クロカン系は淘汰の末、現行ジムニーという究極の存在の登場を見るにいたり、またクロスオーバー系は百花繚乱多くのデザイン的挑戦があった。近年はC-HRのようなクーペSUVや、新型ハリアーのようなスペシャルティSUVも、デザイン的にも勢力を伸ばす勢いを見せている。そう、国産SUVは世界のSUVデザインの源流&震源地と言っても過言ではないだろう!
●編集部が選出した「いいデザイン」のSUV3台
・トヨタ FJクルーザー
【清水の寸評】ランクル40の復古デザインでありながら、観音開きドアという革新性も合わせ持つ。プラドベースの本格派クロカンなのにクロスオーバー系でもある、異色のデザインが光る。
・トヨタ 現行ハリアー
【清水の寸評】かつて都会派SUVの扉を開いたハリアーは、現行モデルでスペシャルティSUVの元祖ともなった。ただ、流麗なデザインはどこか表面的で、本能に訴える力強さには欠ける
・マツダ 現行CX-3
【清水の寸評】コンパクトながら躍動感に満ちたフォルムは、工芸品的な美しさを持ちながら、スポーツカーのような軽快感やスピード感に満ちていることにビックリ! すべてのバランスが絶妙
●3台のなかで清水が推す1台は?
・マツダ 現行CX-3
見れば見るほど、ケチのつけようがないデザインだ。特に美しくうねったウエストラインと、なだらかに下がっていくルーフラインのハーモニーはすばらしく、ノーズをのびやかに長く見せ、スポーツカーのように「走りそう」な予感! フェンダーの黒い樹脂部の形状や太さも完璧だ。デザイン的な傑作であることは間違いないのだが、スポーティすぎるがゆえに、SUVとしては本流感に欠ける。

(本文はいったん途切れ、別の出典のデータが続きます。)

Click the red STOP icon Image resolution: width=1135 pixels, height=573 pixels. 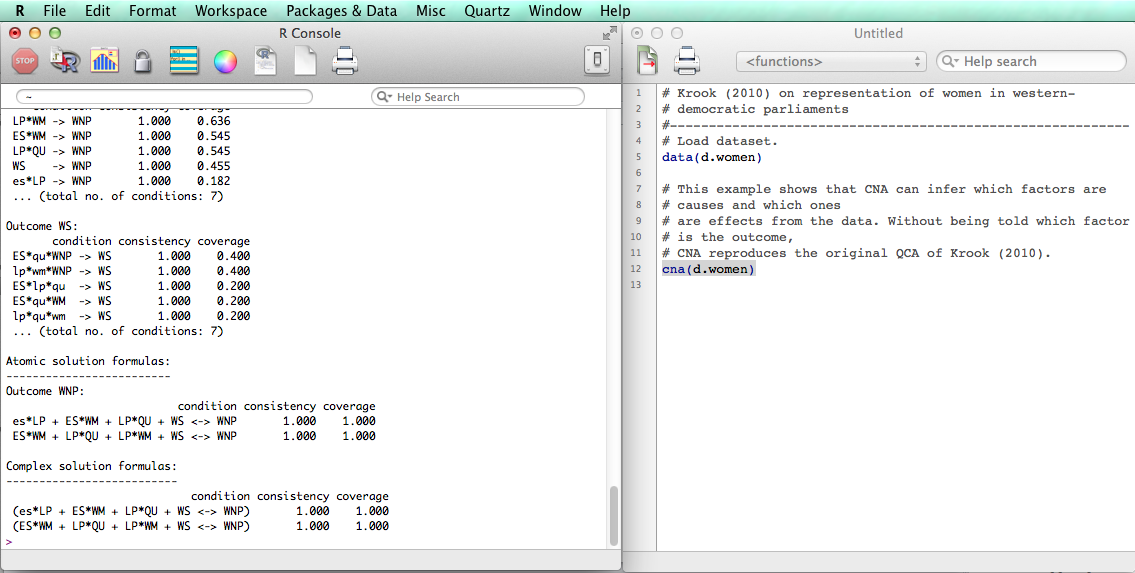tap(25, 62)
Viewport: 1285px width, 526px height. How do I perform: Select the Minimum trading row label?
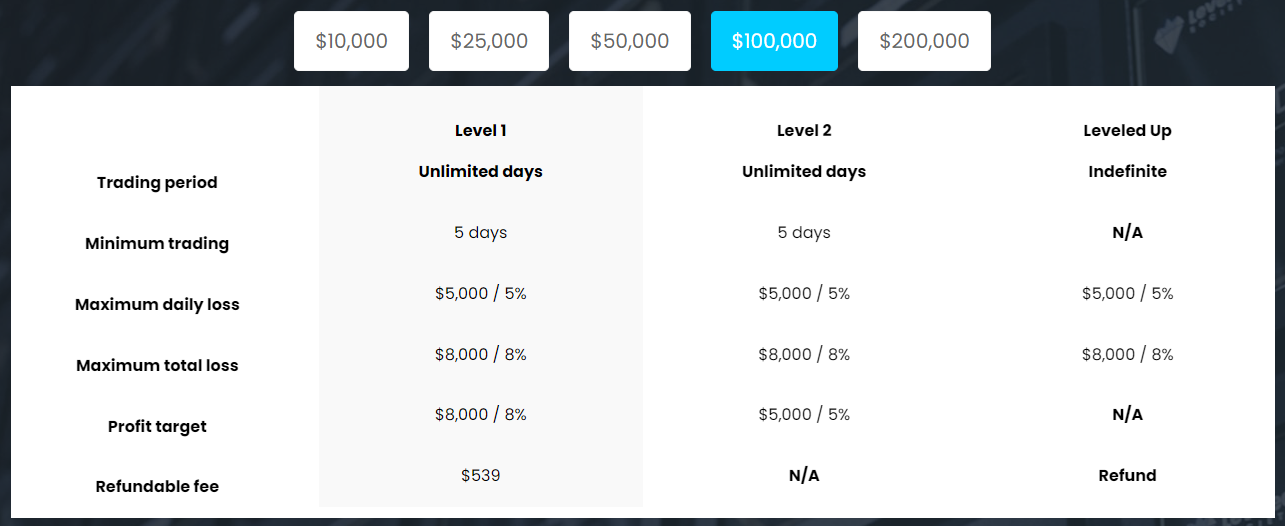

●が、しかし! 清水が独自に選ぶ「最高のSUV」はコレ!
・マツダ 現行CX-5
CX-3のデザインもすばらしいんだけど、CX-5にはそれを上回る王道感がある。フォルムはCX-3ほどスポーティではないが、そのぶん堂々とまっすぐに構え、ウエストラインもまっすぐ! 小細工ではない美しさとでも言おうか。
それでいて、グリルとヘッドライトをつなぐ部分の切り欠きは、意外性に満ちた精緻な破綻がある。これが一種の毒として脳裏に刻まれる。参りました!
■セダン編
ここ20年間の国産セダンのデザインは、どうにもならない衰退と、それに対する無駄な抵抗の歴史とでも言いましょうか。基本に忠実に端正にしてもダメ、スポーティにしてもダメ。大胆にしてもダメ。とにかく国内では何をやっても、売れなくなっていったわけです……。
しかし遡り、1980年代以降で見れば、マークIIはハイソカーとして一世を風靡し、初代シーマが国産車の枠をブッ壊して大ヒット。ランエボやインプレッサWRXは地味なセダンをフル武装して世界を席巻した。ただ本質に目を凝らせば、いいデザインもあったけれど、それほどの大傑作もなかった。やっぱり売れないから力も入らないよね……。
●編集部が選出した「いいデザイン」のセダン3台
・三菱 8代目ギャランVR-4
【清水の寸評】な、なぜこれを!? ギャランなら6代目のVR-4だろ! あれはもっと端正だった。でも、この系統ならランエボXじゃないか? ベースのギャランフォルティスも悪くなかったヨ!
・スバル WRX STI(最終型)
【清水の寸評】な、なぜこれが選ばれる!? ベースはマリオ高野が乗ってる4代目インプレッサG4だぞ! あれって傑作デザインか!? 地味で悪くないことは認めるが、武装なければ存在感ナシ
・トヨタ 現行カローラ
【清水の寸評】コンパクトなサイズで、セダンらしい端正さと、室内の広さ、そして大地に踏ん張る安定感を持っている。それでいて、どこか「ワル」な雰囲気すら帯びているのはカローラの革命!
●3台のなかで清水が推す1台は?
・トヨタ 現行カローラ
ほかの2台がちょっとありえない選出だったので、自動的にカローラになりました。前述のように悪くないデザインで、「カローラとしては」という前提付きなら歴代モデルとは比べ物にならないけれど、それはあくまで「カローラとしては」で、ここ40年でこれが国産セダンのベストデザインだとは到底言えないだろ……。いや、悪くないですよ、かなりいいですけど、ナンバーワンじゃないでしょ!
●が、しかし! 清水が独自に選んだ「最高のセダン」はコレ!
・日産 初代プリメーラ(P10)
いろいろなクルマが思い浮かんだのですが、結局すべてがピッタリきて、今見ても文句のつけようがないセダンがコレだった! どこにもとんがったところはない地味で端正なデザインだけど、その泰然とした雰囲気がいまだに忘れられない。
特徴としては、キャビンがベストバランスよりわずかに前方にあるキャブフォワード感。これが地味にインプレッシブかつスポーティで、遅効性の毒!